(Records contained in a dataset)
◆ ◆ ◆ ◆
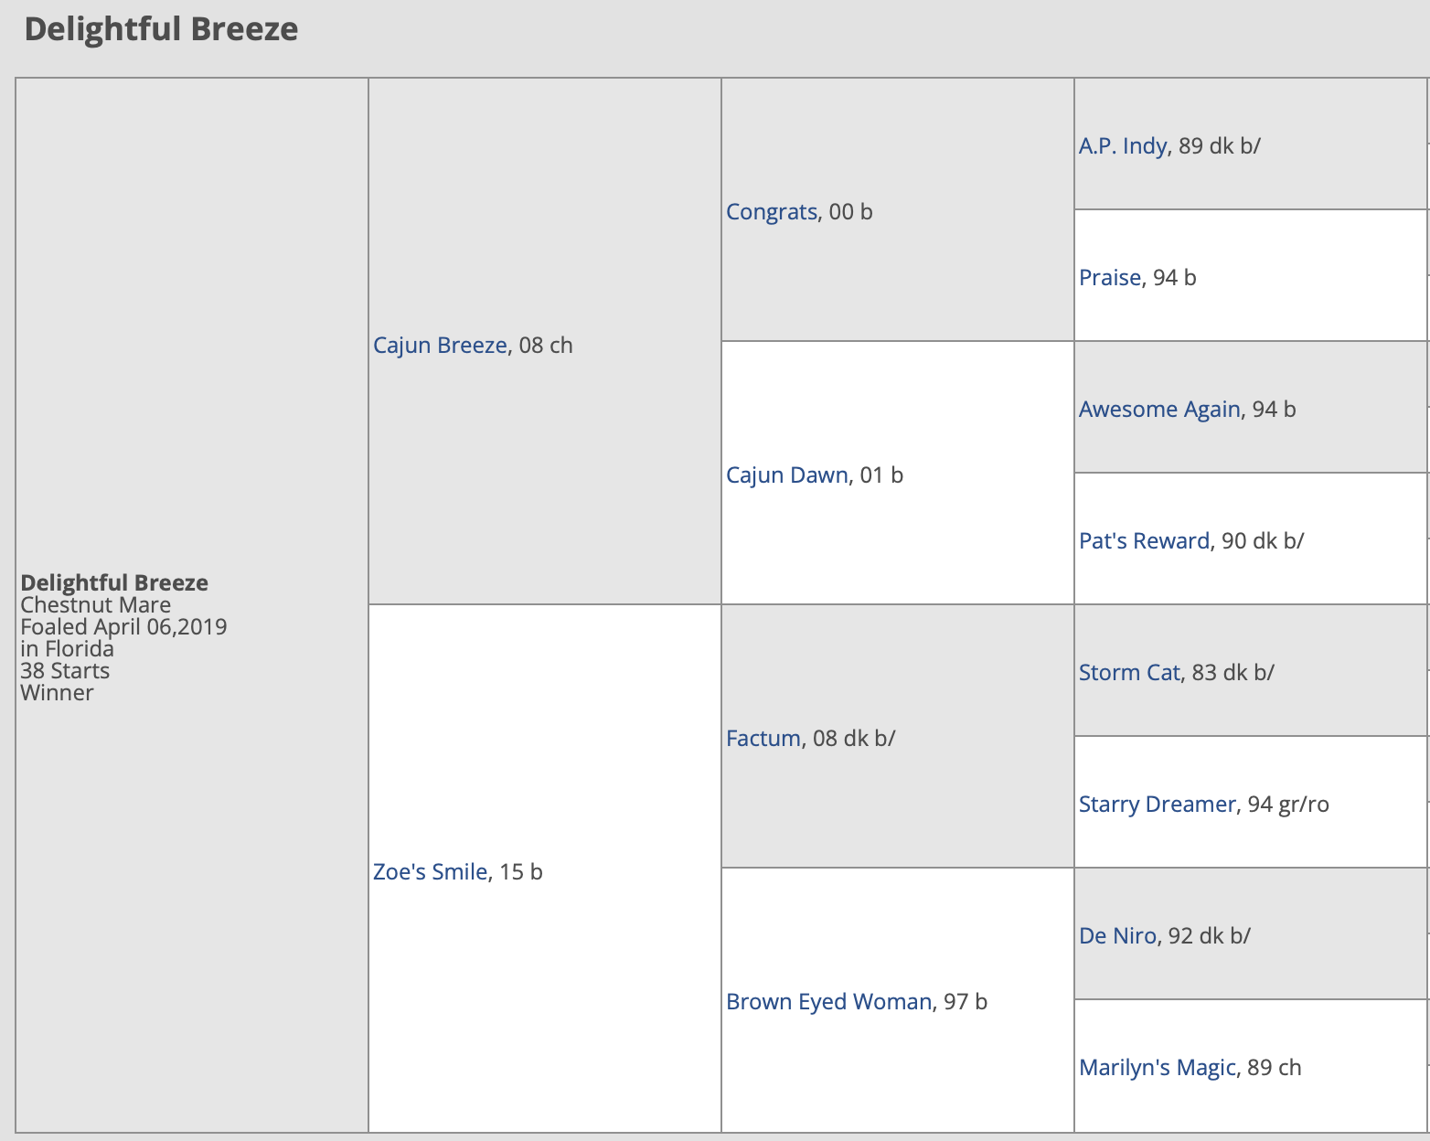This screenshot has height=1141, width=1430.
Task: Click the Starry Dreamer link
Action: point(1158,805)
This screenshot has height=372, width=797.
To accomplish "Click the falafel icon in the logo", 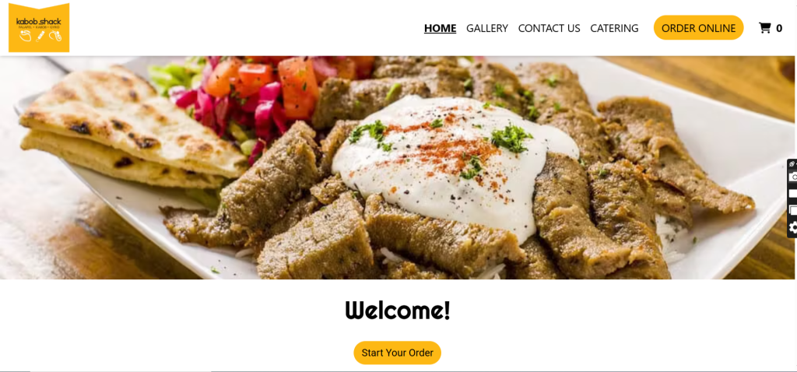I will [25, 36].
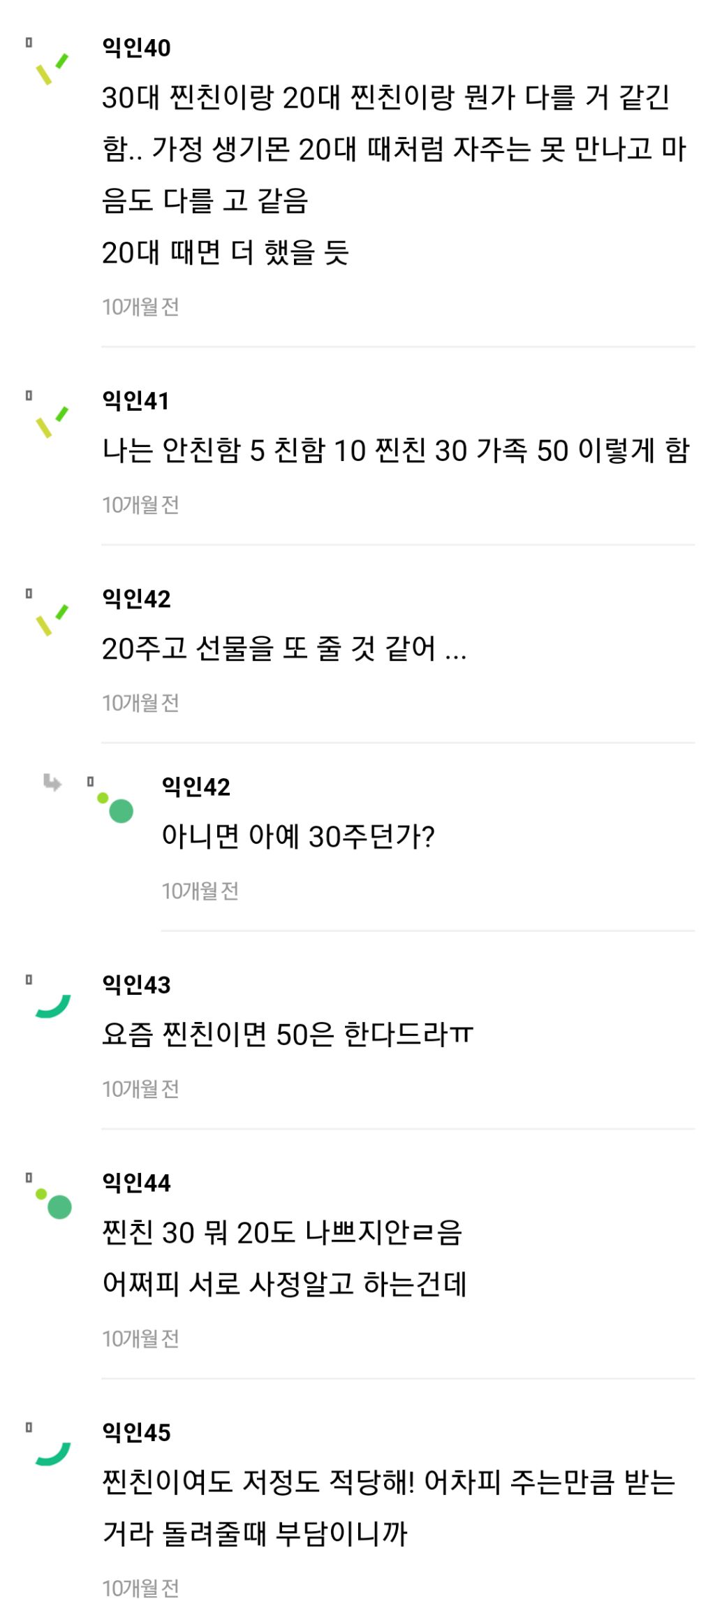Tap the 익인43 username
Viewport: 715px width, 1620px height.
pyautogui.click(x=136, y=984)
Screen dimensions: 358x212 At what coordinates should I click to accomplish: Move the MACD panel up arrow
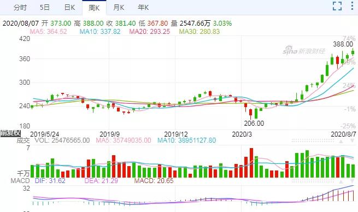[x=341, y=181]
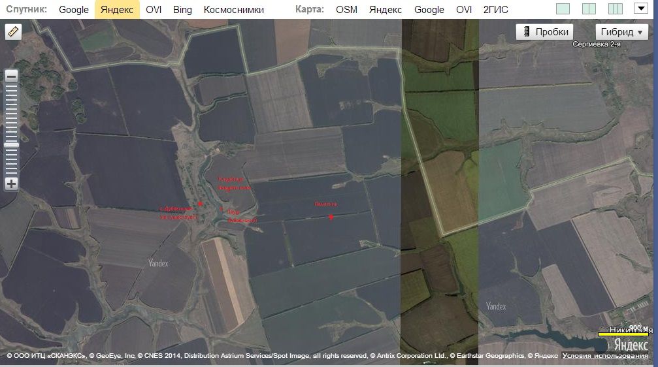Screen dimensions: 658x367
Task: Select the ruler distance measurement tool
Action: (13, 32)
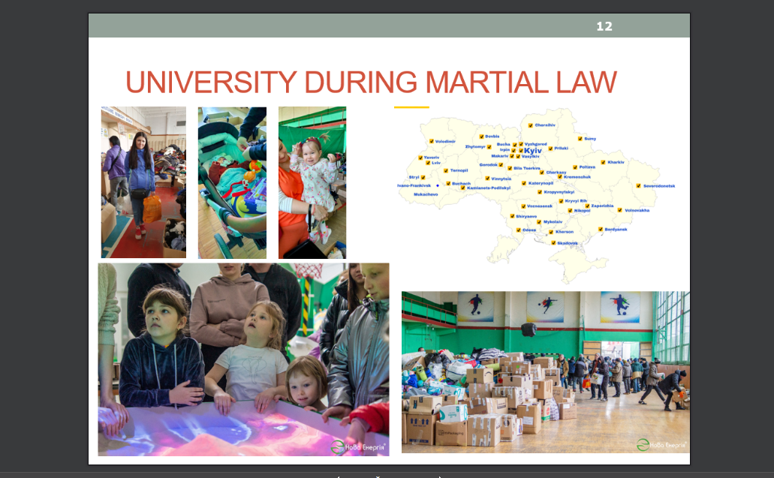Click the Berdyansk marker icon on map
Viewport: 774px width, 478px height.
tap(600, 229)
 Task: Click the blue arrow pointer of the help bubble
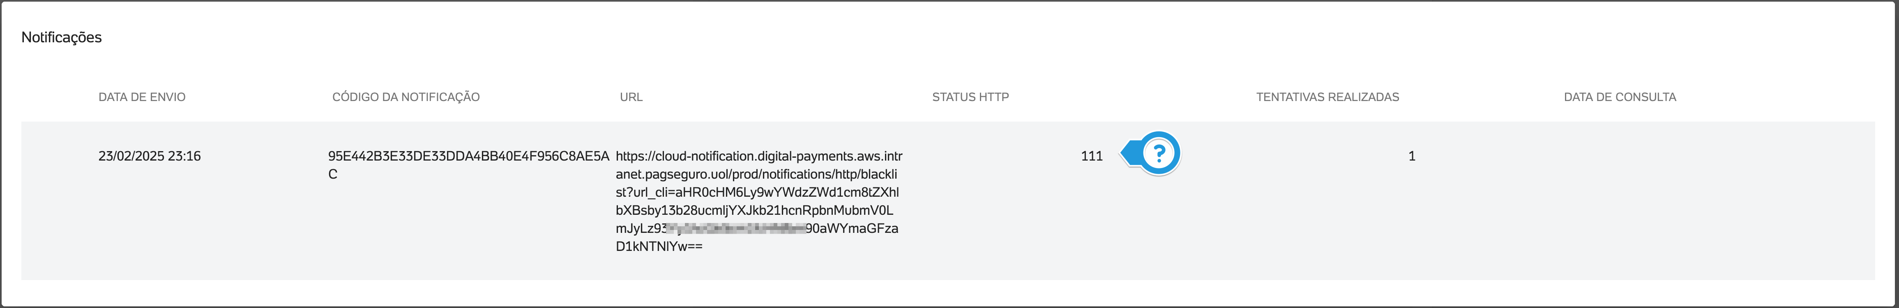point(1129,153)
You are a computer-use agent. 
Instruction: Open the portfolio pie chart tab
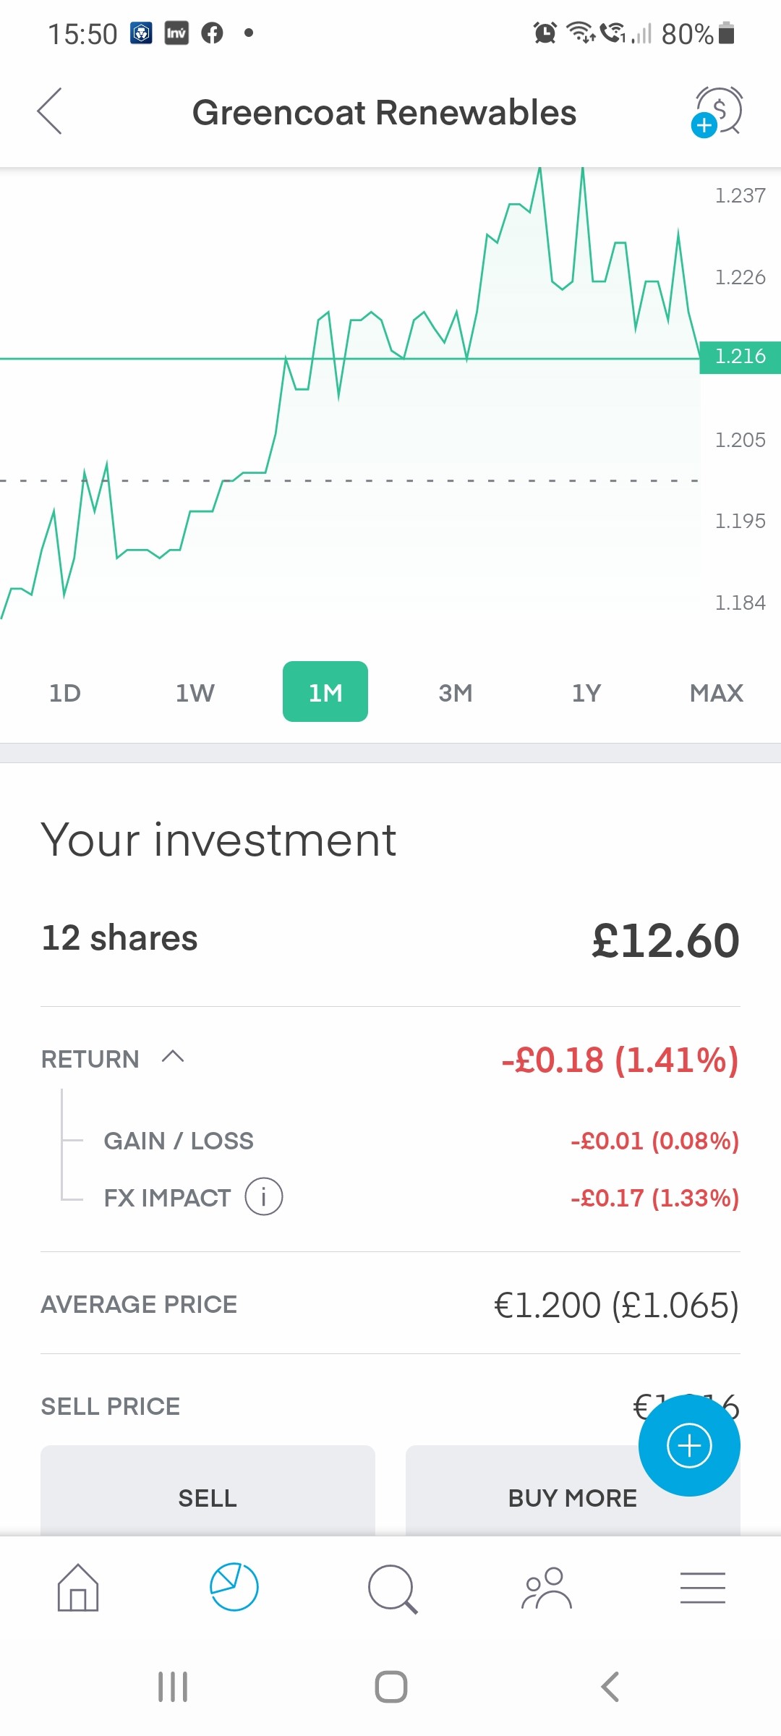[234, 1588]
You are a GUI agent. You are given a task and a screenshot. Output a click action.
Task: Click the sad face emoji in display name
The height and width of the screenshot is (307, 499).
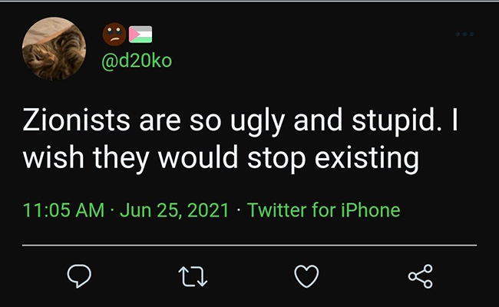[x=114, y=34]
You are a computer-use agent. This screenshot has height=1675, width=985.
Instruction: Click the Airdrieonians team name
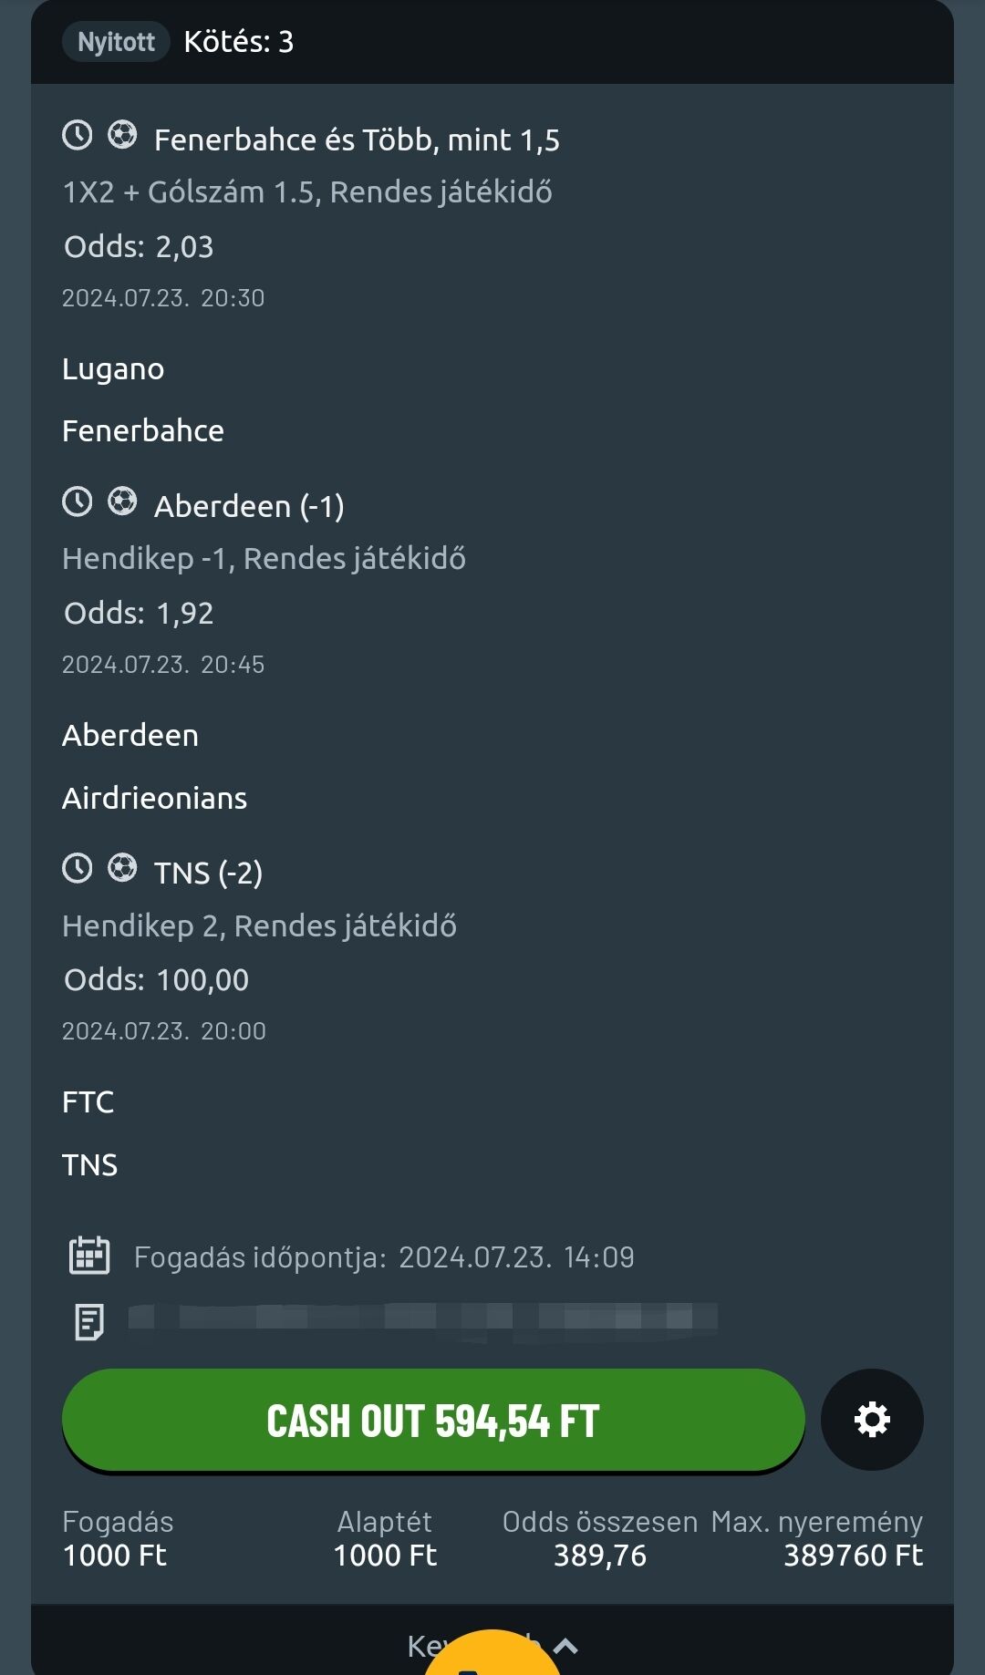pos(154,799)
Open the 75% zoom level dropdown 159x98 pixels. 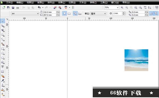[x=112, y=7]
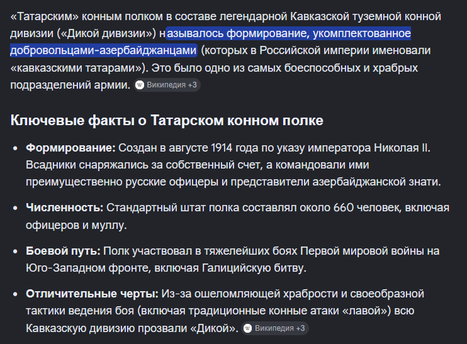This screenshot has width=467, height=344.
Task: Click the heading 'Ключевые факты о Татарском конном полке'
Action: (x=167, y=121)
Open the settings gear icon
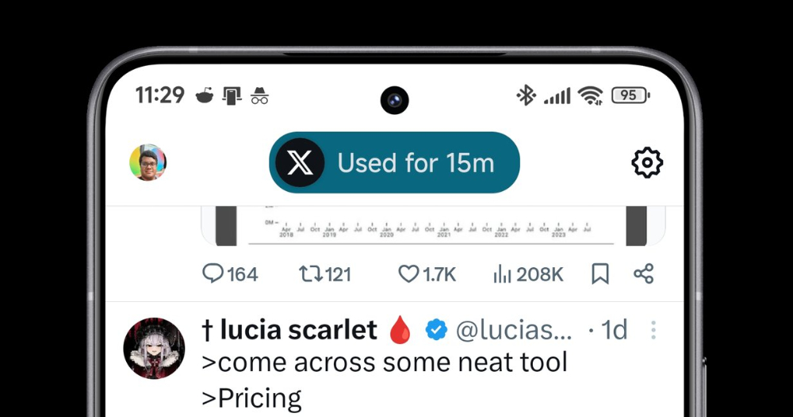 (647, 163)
◆ ◆ ◆ ◆
Copy out every line of the entries where the string "computer" shows up.

▶ [ANSWER TO THIS EXERCISE]:
You are a computer-use agent. 
You are a computer-use agent. This screenshot has height=1675, width=985.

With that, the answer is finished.